Three weeks ago our local public schools announced that they would be closing for COVID-19. That same day, my university colleagues and I were also asked to work from home. On the eve of this new era for our family, I rolled up my sleeves and designed the most beautiful “learning schedule” for our 8-year-old.
I went to bed as dozens of Zoom meetings appeared on my calendar. At 6:00am I woke up to an iPad screen in my face and my daughter announcing that she was “ready to get started” with her new learning apps.
Wait a minute, I thought learning apps would come later in the day. Mama needs a cup of coffee. Did Mama just refer to herself in the third person? When is my first Zoom meeting? It’s in an hour. I hope the audio-video works okay. Alright child, you can preview the apps.
And that is how we fell off my schedule before we even started. Sort of. This brings me to my first point about this new reality of working and learning from home.
Give Everyone Grace
We are navigating uncharted waters in healthcare, learning, working, and living. This means neither school nor work will look or feel the same as they do face-to-face. Accept that balancing your work responsibilities with added childcare and teaching responsibilities is challenging at best, and in our most-stressed moments downright impossible. (Those moments typically pass.)
Through Zoom, my colleagues heard my daughter yell, “Hey Mom, I’m starting a fire.” She meant in the gas fireplace, but still—also it was 60 degrees outside.
Pro-tip: Mute your microphone until you need to talk. Do this even if your work space seems quiet.
Create Structure and Choice
As I organize work-and-learn-from-home days, I’m not concerned with the order of activities. Instead, each day, my goal is simply to create structures where both my daughter and I can keep making progress. I use Canva’s menu templates to make our learning schedules. Below is an example that you can print out and modify.
Our daily schedules include 9 activities for our eight-year-old to check off each day. We always include reading, arts, math, and wellness activities. She gets to choose the order.
One day she read several chapters of a fantasy book, completed two of the fitness challenges her P.E. teacher sent home, wrote her teacher a letter, tested out two reading apps, started writing a creative story, challenged her dad to Blokus, yelled at Khan Academy while working on some math problems, and helped me launch a social media fundraiser for our local food bank.
On our best days, we end the day by talking about what worked well and what we need to adjust for tomorrow. On our worst days, this doesn’t happen. See the first tip on giving everyone grace.
Utilize Technical Tools
Technology is both helping us to stay connected and also teaching our daughter important technical literacy skills.
- Google Drive is a wonderful resource for children (of all ages) to share their written work. During school closures, my daughter is sending updates, questions, and creative stories to family, teachers, and friends. While learning from home, being able to engage, with our supervision, through Google Drive, FaceTime, Skype, and Zoom helps our children feel more connected.
Additionally, below are five learning apps and websites that we’re enjoying. All of these are either free or have free trials.

### [Data for analysis]
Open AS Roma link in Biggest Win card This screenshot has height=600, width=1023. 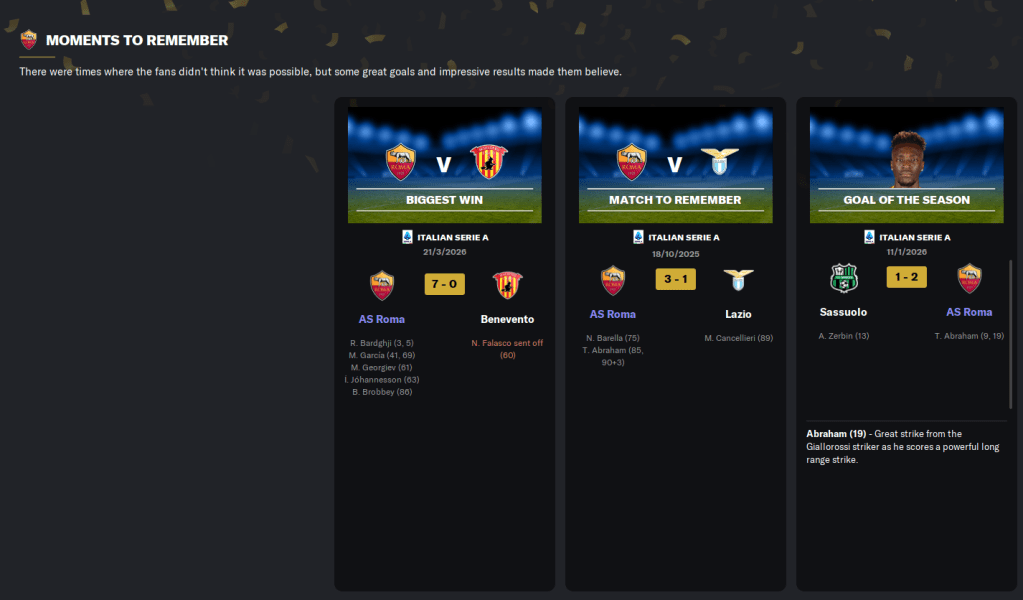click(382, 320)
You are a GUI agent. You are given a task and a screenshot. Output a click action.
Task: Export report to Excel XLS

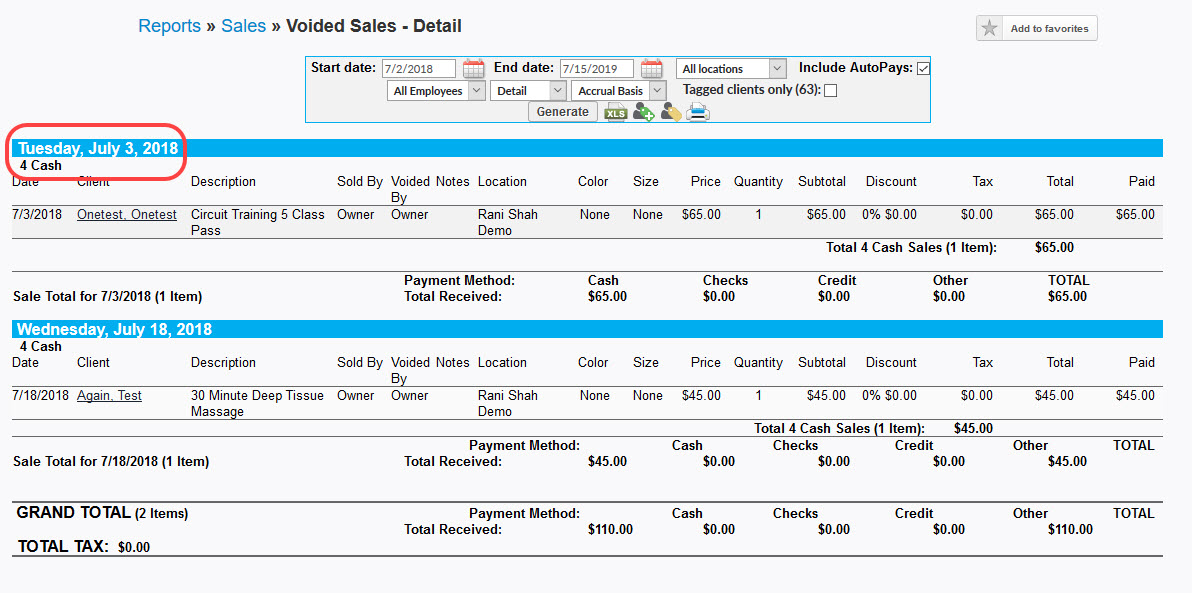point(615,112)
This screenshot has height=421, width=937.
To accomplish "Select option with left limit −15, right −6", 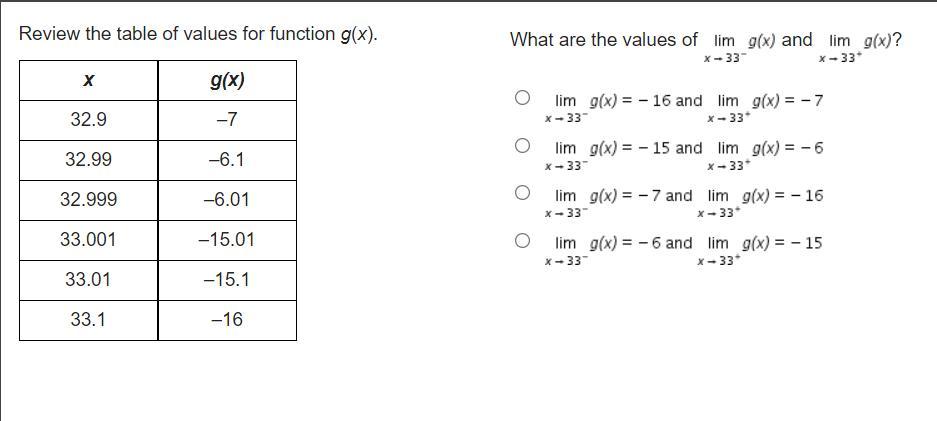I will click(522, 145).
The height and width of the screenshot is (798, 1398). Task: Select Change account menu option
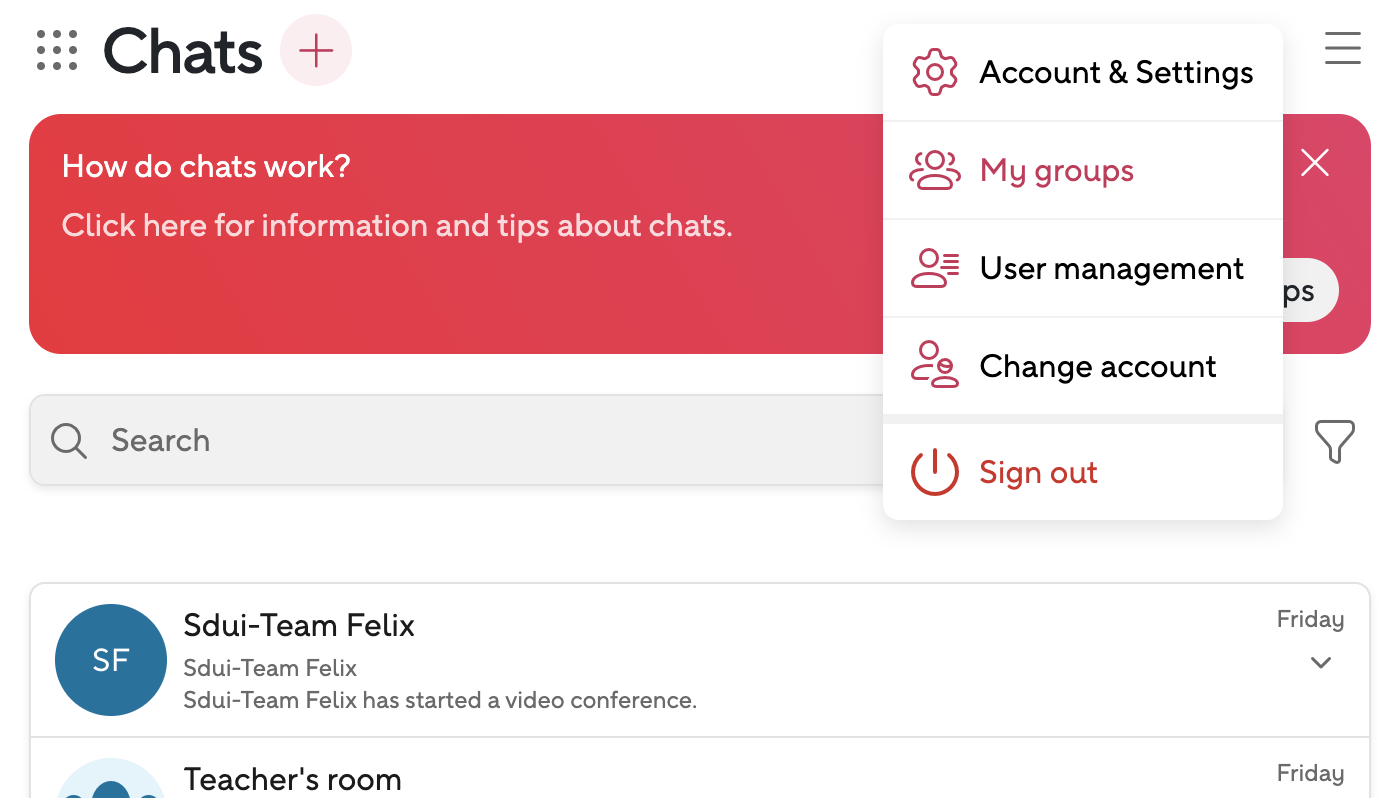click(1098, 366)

* * *

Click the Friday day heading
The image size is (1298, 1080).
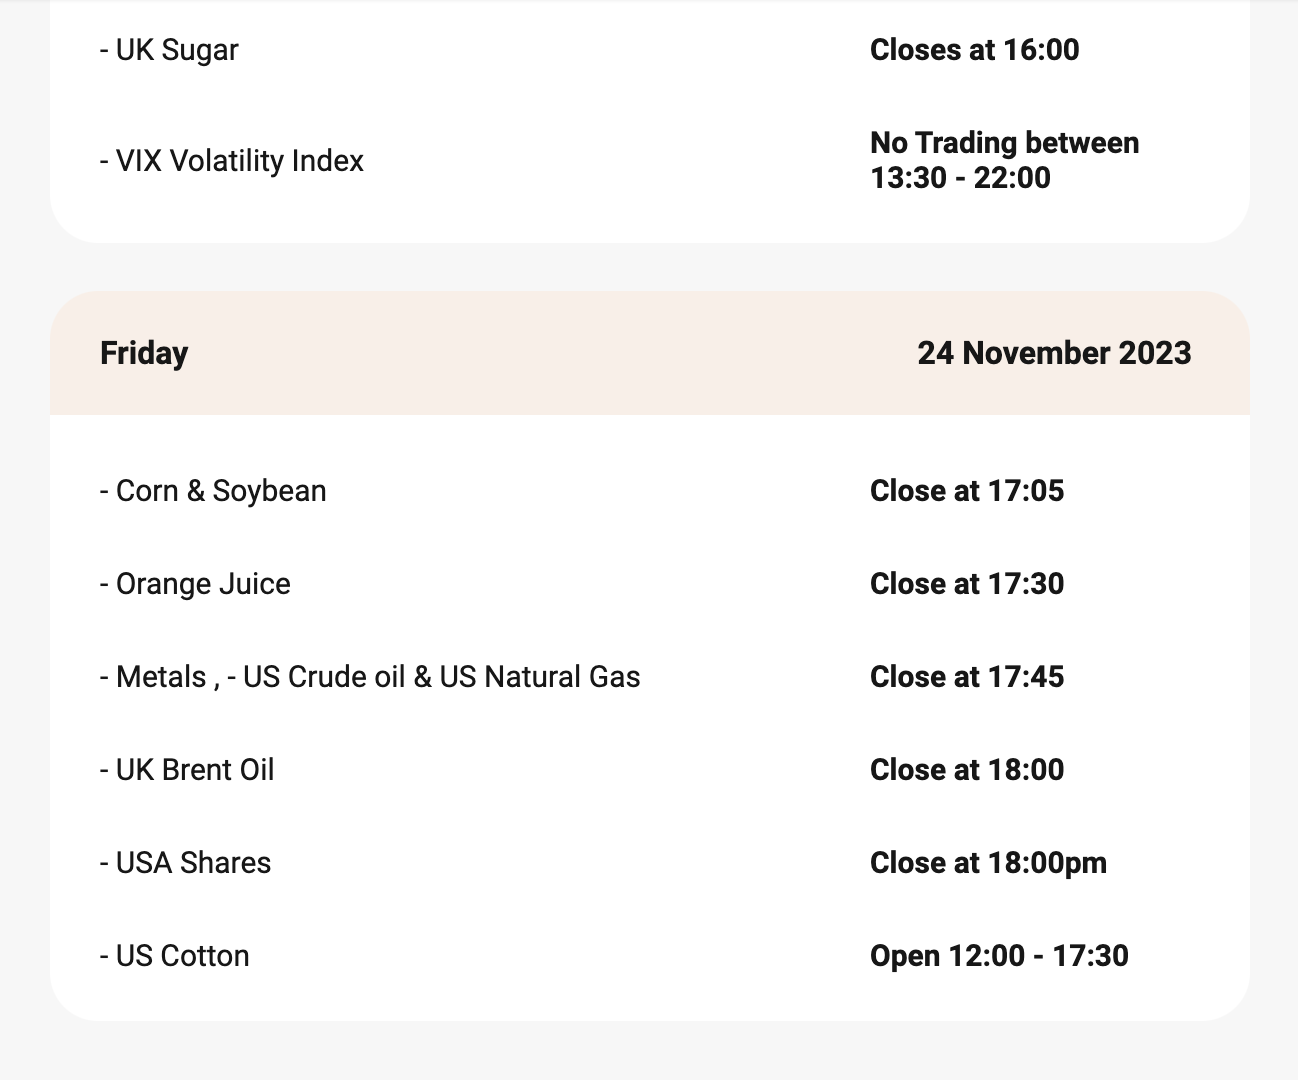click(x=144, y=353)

...

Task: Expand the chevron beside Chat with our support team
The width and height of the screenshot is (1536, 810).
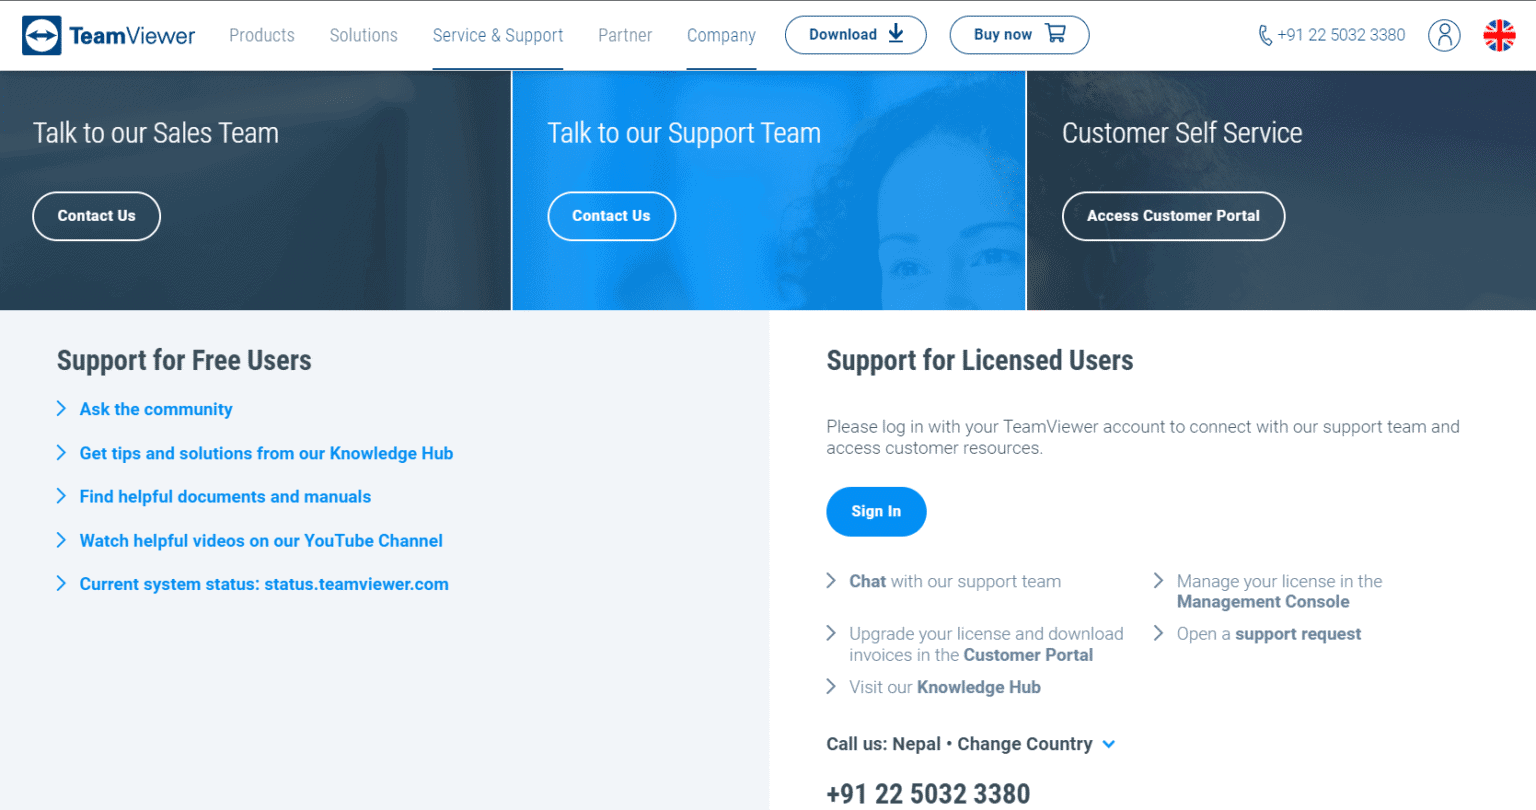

### [Required work]
(a) Copy out the piece on working and learning from home from "Through Zoom, my" to "space seems quiet.".
(b) Continue the piece on working and learning from home during school closures, starting after its last sentence.

### [Written responses]
(a)
Through Zoom, my colleagues heard my daughter yell, “Hey Mom, I’m starting a fire.” She meant in the gas fireplace, but still—also it was 60 degrees outside.
Pro-tip: Mute your microphone until you need to talk. Do this even if your work space seems quiet.

(b)
- Khan Academy: Free site with videos to help students master skills. (resources for all ages)
- Scholastic “Learn at Home:” During this period of school closures, Scholastic is offering a free daily learning activity for elementary-aged learners.
- Scholastic Story Starter: Story creator for elementary-aged students
- Virtual Tours of 12 famous museums (All ages, including families)
- Lunch Doodles with Mo Willems: Tune in for a daily drawing lesson with this famous storybook author and illustrator. Videos are also saved on YouTube.
Remember, Wellness Matters
As we receive news about the impact of COVID-19, it’s okay to experience a huge range of emotions. These feelings are valid. As we navigate this new reality, keep prioritizing wellness.
For me, this looks like starting our day with a snuggle (not an iPad in my face), our favorite breakfast beverage (pink lemonade for her and coffee with cream with me), a reasonably healthy lunch (my definition of reasonable is pretty liberal), affirming my daughter’s feelings as they come (even when that means muting my Zoom), and a walk (alone for me) in the evening with Yo Yo Ma in my earbuds and a dog by my side.
Reach Out to Others
I have been touched by the tremendous outpouring of connection and curriculum by teachers (including my daughter’s teachers) across the nation. Teacher education students, retired educators, and homeschool parents are posting invitations to help with homework questions and tutoring. Schools that are experts in online and blended learning are offering their support. Authors and media specialists are recording read alouds.
Remember, social distancing only refers to physical proximity. Don’t go on this journey alone. Reach out to family, friends, and experts. Ask questions. Share funny stories and difficult ones. Revise your home learning schedule (again) and accept that, with hope, tomorrow is yet another opportunity to learn, work, and love.
Sending you and yours strength and well wishes, Dr. KFW
I recognize that having a position that allows me to work from home, technology resources, and enough food to feed our family are privileges that many do not have during these uncertain times. Both my household and my school community are sending support, resources, and compassion to those in need of extra care. If you are able, I encourage you to incorporate this kind of caring into the fabric of what it means to be home during this historical moment.